In Grela v. Sydor, 2001 ABQB 980, 302 AR 289, the 46-year-old deaf deceased was walking on the roadway in the early morning hours in winter wearing dark clothing, with his back to the oncoming traffic. He was held to be one third contributorily negligent. There was no mention of reflective clothing in this case. Mr. Jogger was dressed in a red jacket in light pants, was walking on the sidewalk, and crossing at a marked crosswalk. Thus this case is distinguishable.

Failure to keep a proper lookout/sprinting across the intersection

In Yurchi v. Johnston, 2006 ABQB 25, 394 AR 158, the plaintiff was crossing the street at an unmarked corner to catch a bus. He was wearing all dark clothing and had a hood pulled over his head so his face was difficult to see. “His clothing camouflaged him in the night darkness making him extremely difficult to see.” The collision occurred at 5 PM during heavy rush hour traffic in winter–like weather. The plaintiff was walking quickly in order to catch the bus. He walked into the defendant’s vehicle by stepping off the median when the defendant was only seconds away from entering the intersection. “… It was reckless for him not to hold up at the median.” The inference is that he was not paying proper attention to his environment because he was rushing to catch the bus. There was a well–lit intersection with marked crosswalks where he could have safely crossed the street one block away. The plaintiff was held to be one third responsible. On our facts, Mr. Jogger was wearing a red jacket and light pants, was not rushing, and crossed at a marked crosswalk. This case is therefore distinguishable.

In Cornell v. Arrell (1988), 3 YR 154, a decision of the Yukon Supreme Court, the plaintiff pedestrian was crossing at an intersection when she was hit by the defendant’s motorcycle. There was no marked crosswalk at the place where the plaintiff crossed. It was a clear sunny afternoon in August. The plaintiff was in a hurry as she had a lot of things to get done and was looking forward to a long weekend. She was, in her own words, proceeding at a very hurried pace. The defendant was convicted of dangerous driving. The plaintiff and defendant were held equally liable. Here the plaintiff admitted that she was rushing and thus inferentially not paying proper attention. On our facts Mr. Jogger answered in questioning that he had to slow down when he came to the marked crosswalk, and possibly stopped – thus he was not rushing.
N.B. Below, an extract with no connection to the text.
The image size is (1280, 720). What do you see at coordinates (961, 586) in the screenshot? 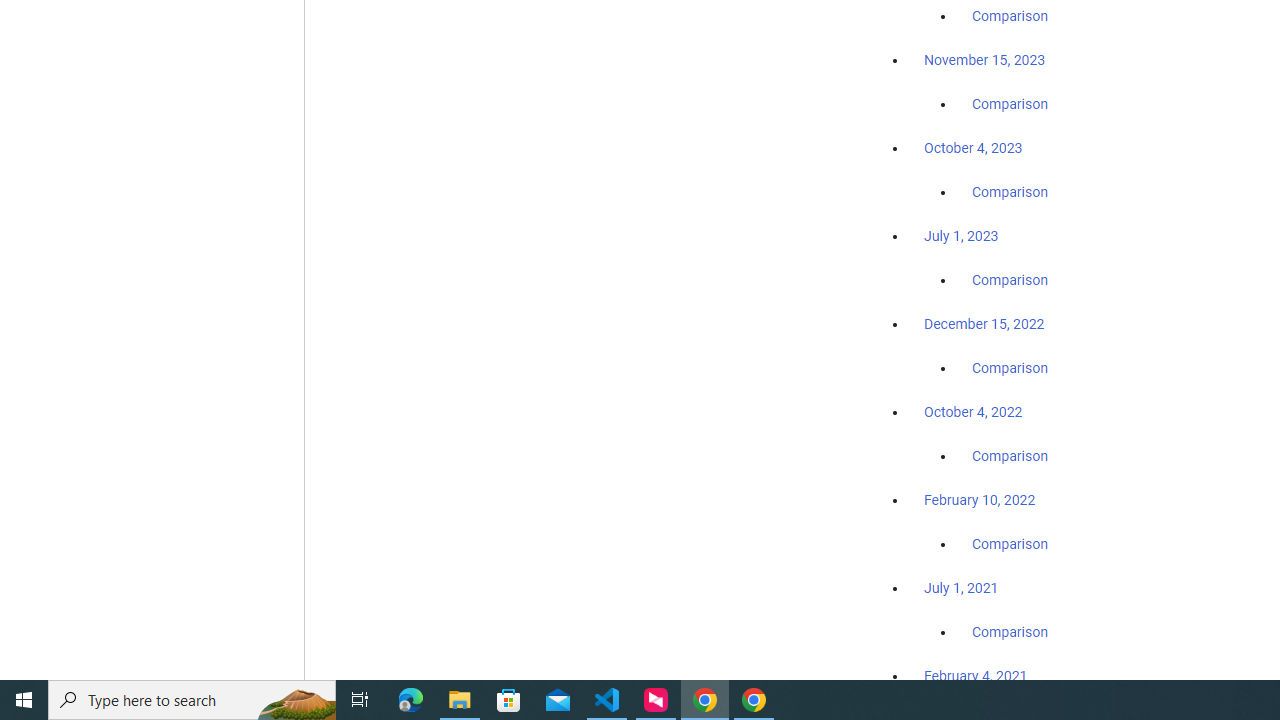
I see `'July 1, 2021'` at bounding box center [961, 586].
In McMullen v. Lyon (1984), 66 AR 14, the plaintiff pedestrian was crossing at a crosswalk with her head down, walking quickly and not looking at oncoming traffic. She was held to be 25% contributorily negligent by the Alberta Court of Appeal. The accident took place at 8:25 AM in February, and the streets were icy. The trial judge had found no negligence on the part of the plaintiff, but this was overturned on appeal. The trial judge was primarily overturned on his finding that a crosswalk was “sacred territory”.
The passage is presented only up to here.